__Records supplied__
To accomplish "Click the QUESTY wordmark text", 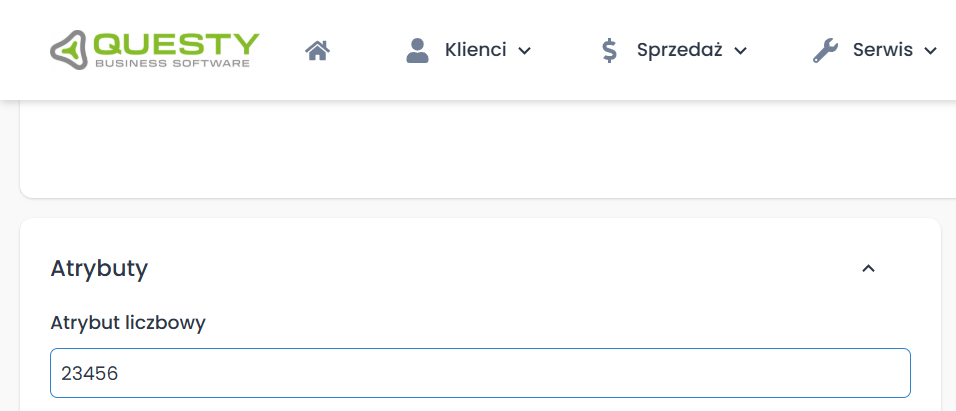I will [x=177, y=44].
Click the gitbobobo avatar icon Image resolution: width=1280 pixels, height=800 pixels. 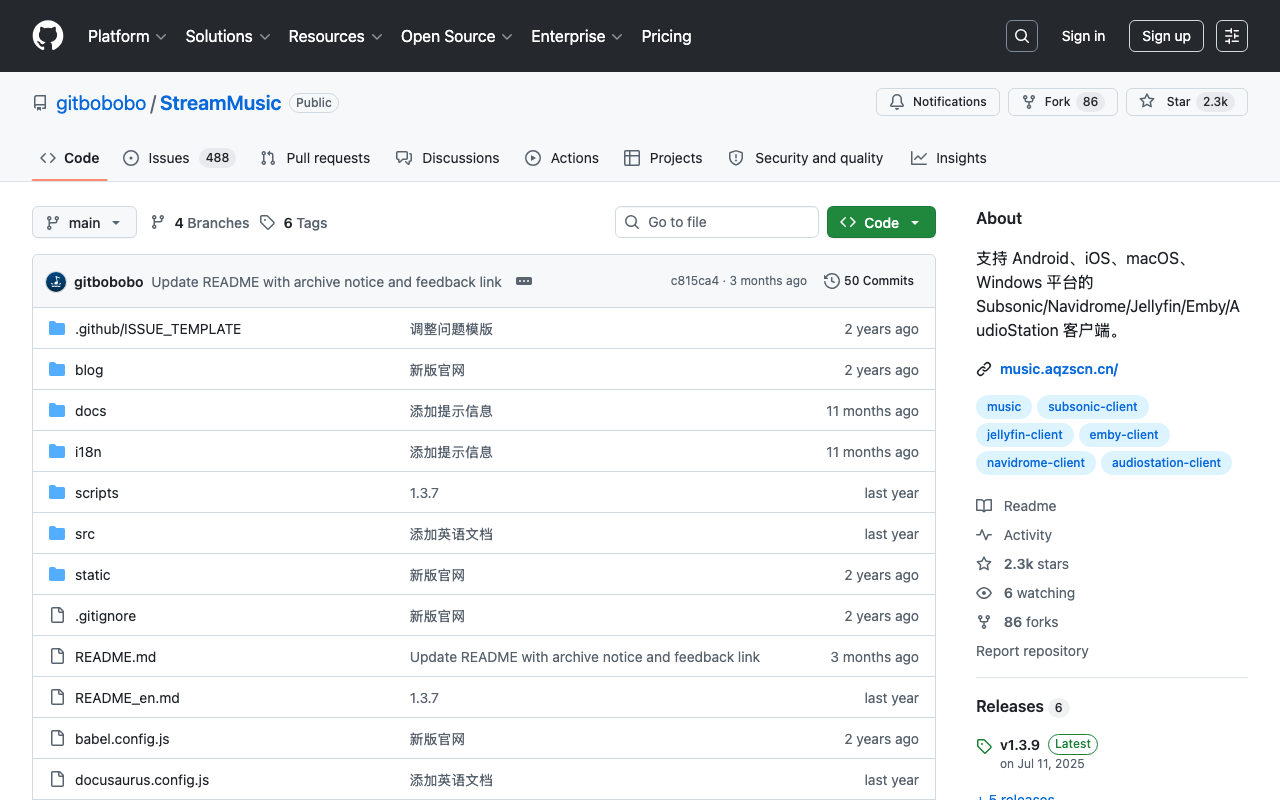tap(56, 282)
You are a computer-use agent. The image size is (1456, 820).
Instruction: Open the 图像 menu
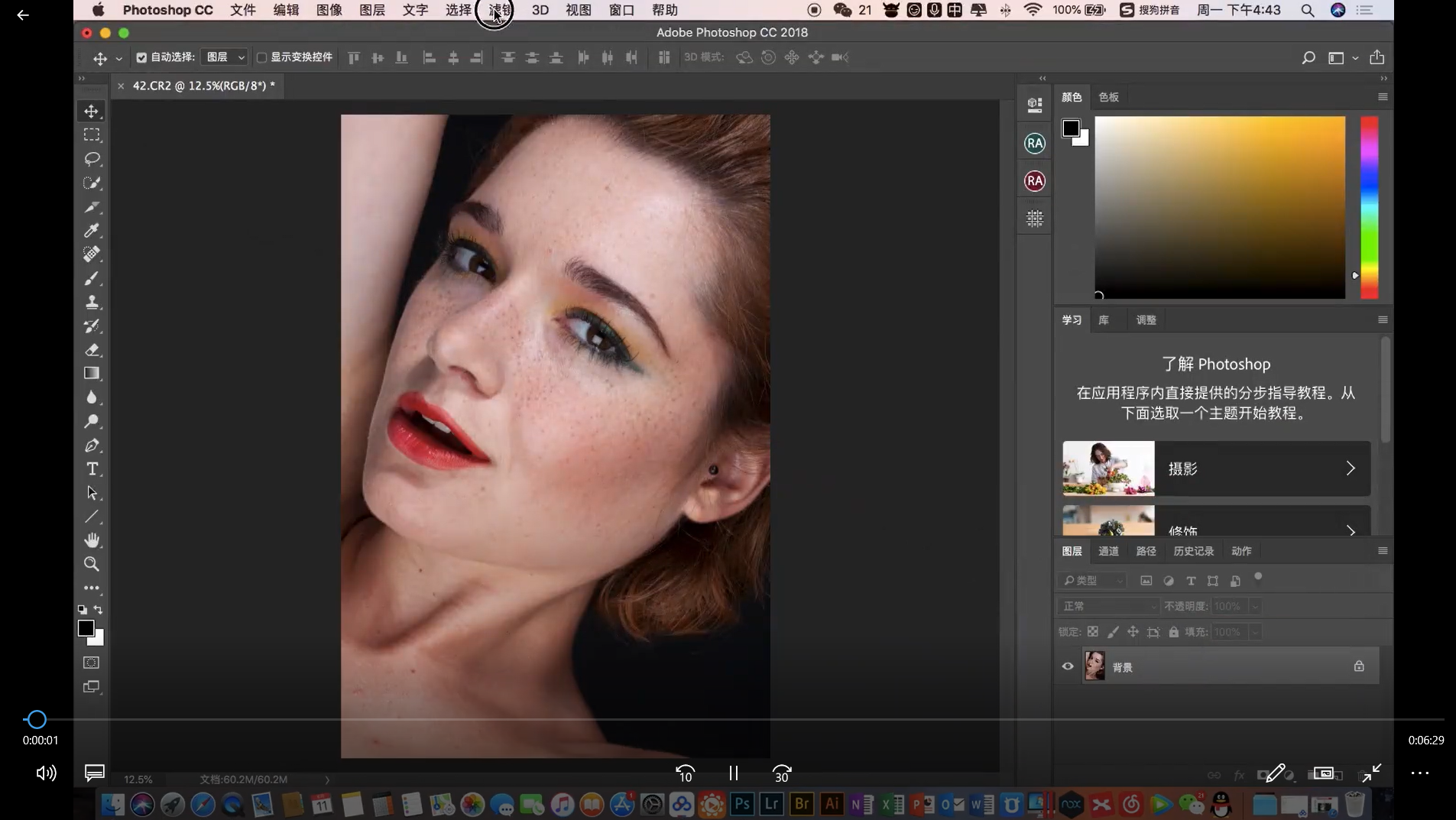pos(329,10)
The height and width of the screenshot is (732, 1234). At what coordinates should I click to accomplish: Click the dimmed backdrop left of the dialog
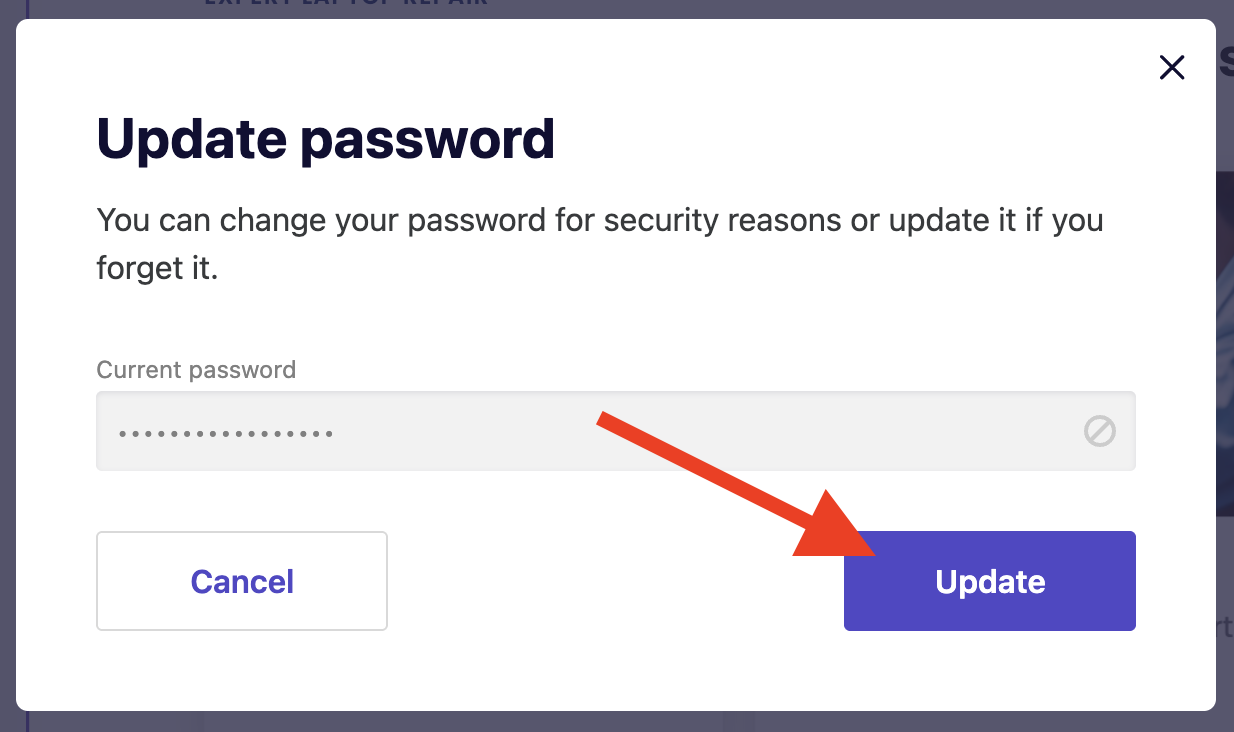coord(7,400)
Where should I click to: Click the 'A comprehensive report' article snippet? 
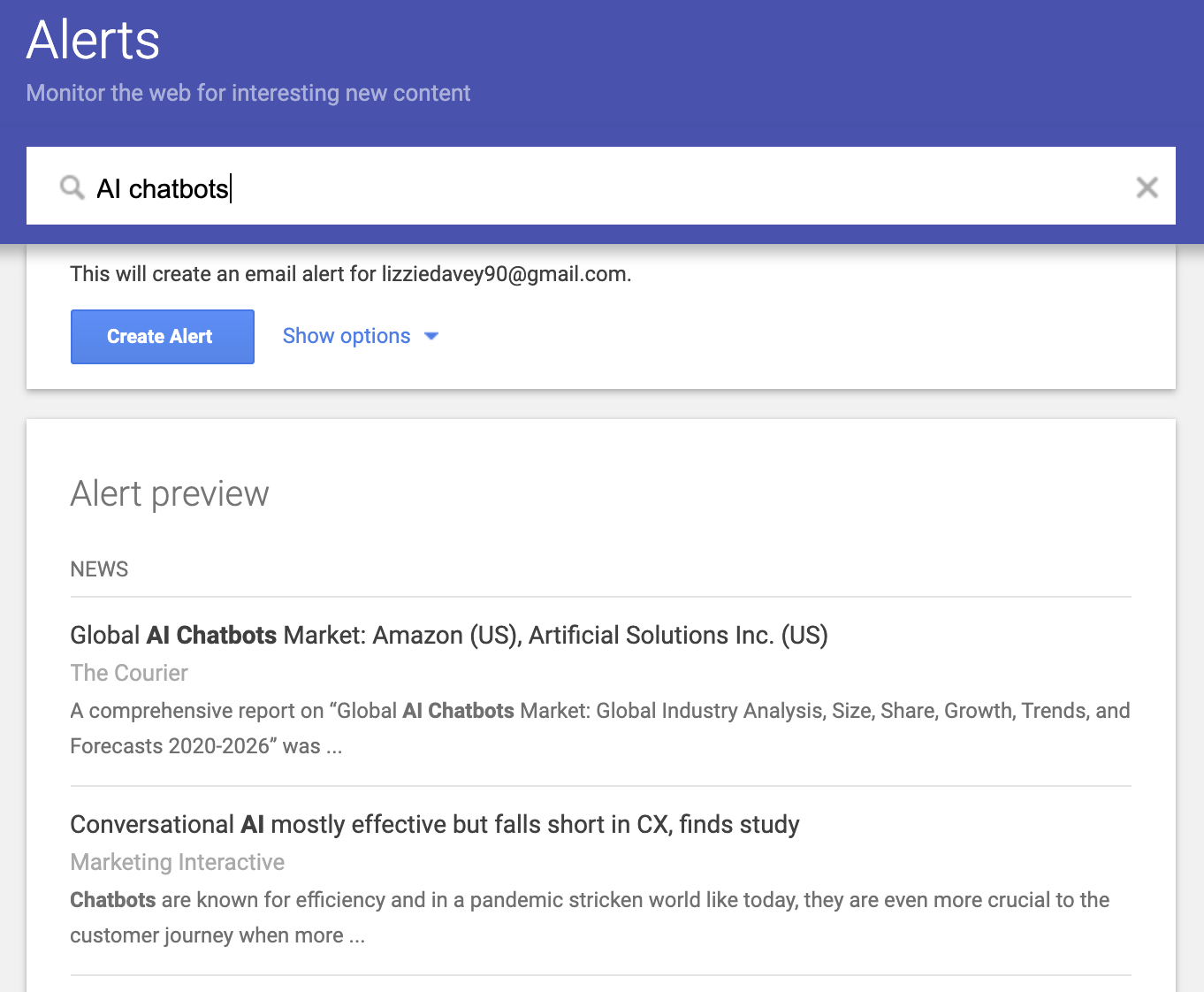click(599, 711)
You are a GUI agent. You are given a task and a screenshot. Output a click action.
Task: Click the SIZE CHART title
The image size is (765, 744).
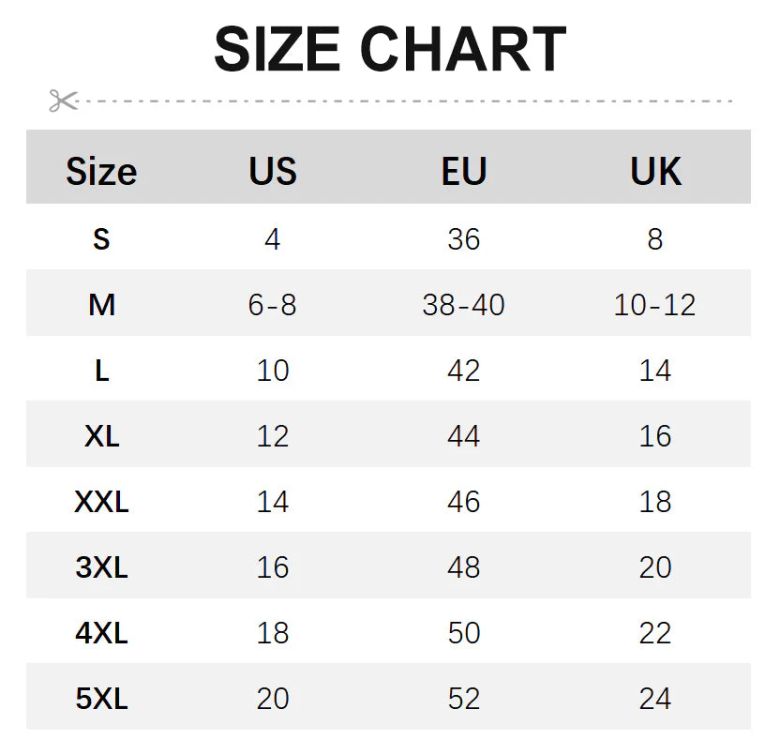pyautogui.click(x=390, y=49)
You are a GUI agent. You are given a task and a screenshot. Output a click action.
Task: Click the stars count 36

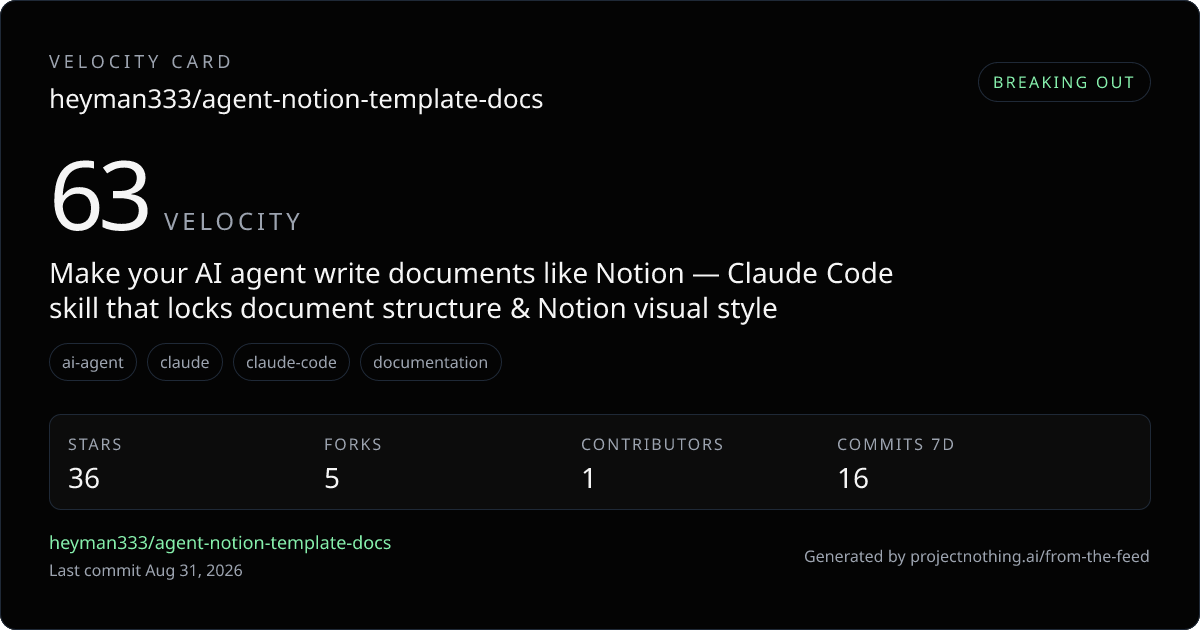click(84, 478)
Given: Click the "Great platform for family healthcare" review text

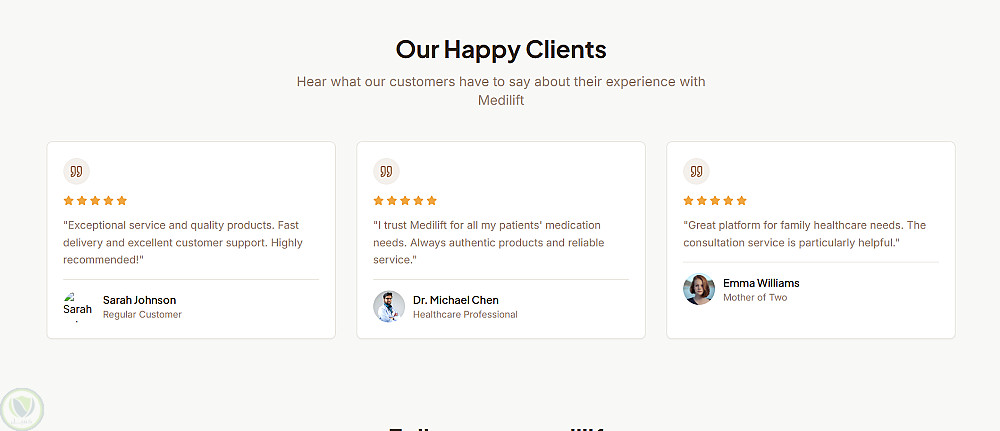Looking at the screenshot, I should tap(804, 234).
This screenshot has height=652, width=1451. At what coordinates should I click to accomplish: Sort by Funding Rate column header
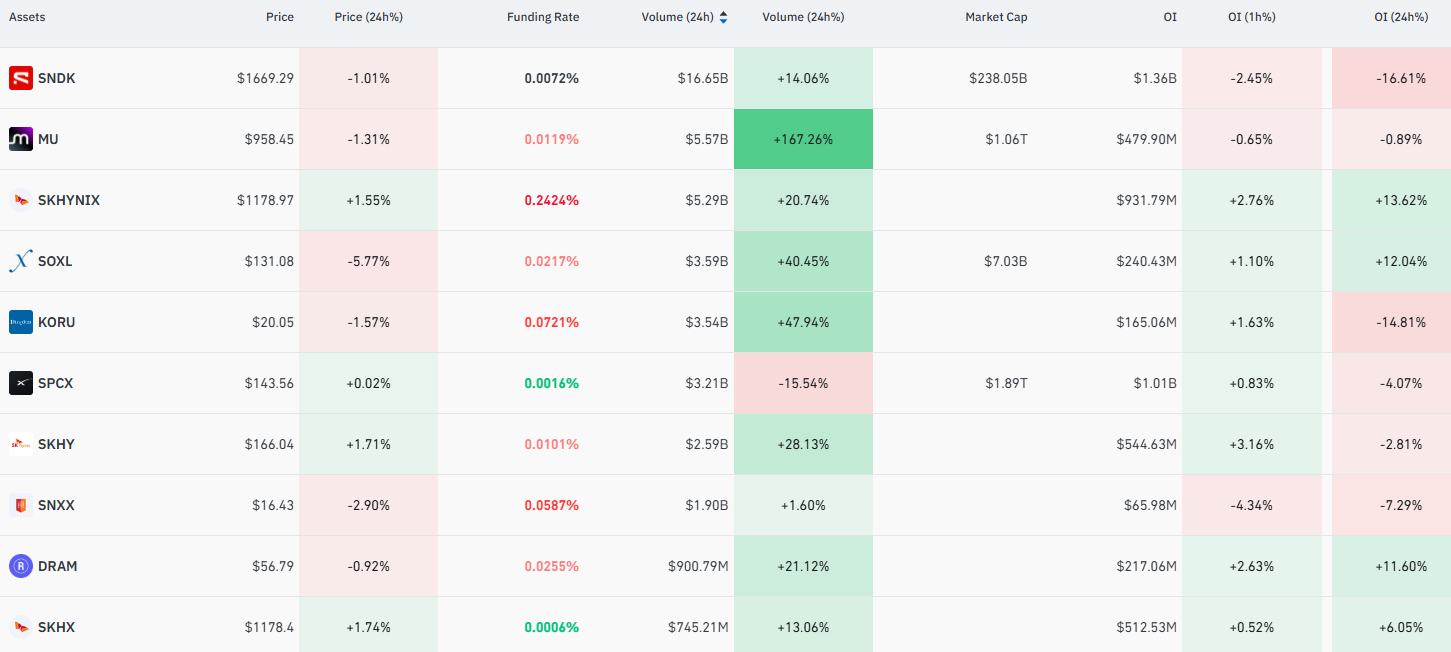(543, 17)
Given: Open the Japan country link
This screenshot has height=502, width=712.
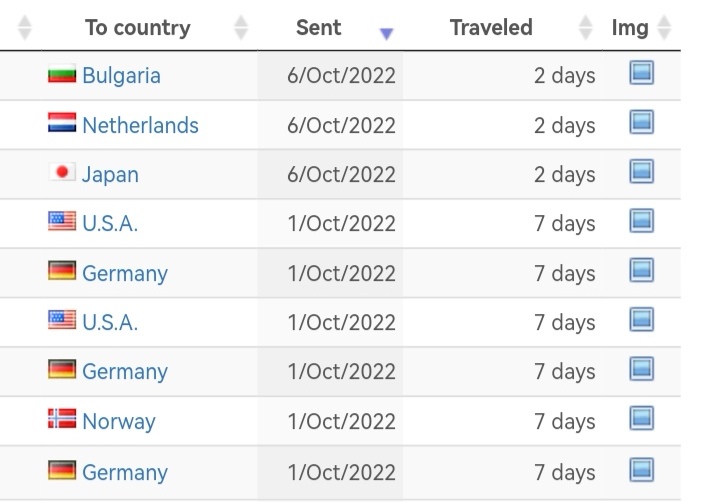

__What you have to do__
What do the lines above say from the line containing "This screenshot has height=652, width=1451." through the last line? Quote them exactly, both ends included, and leave out the pictures.

__Answer space__
This screenshot has height=652, width=1451. At what coordinates should I click to accomplish: Sort by Funding Rate column header
(543, 17)
Given: Open the Japan country link
This screenshot has height=502, width=712.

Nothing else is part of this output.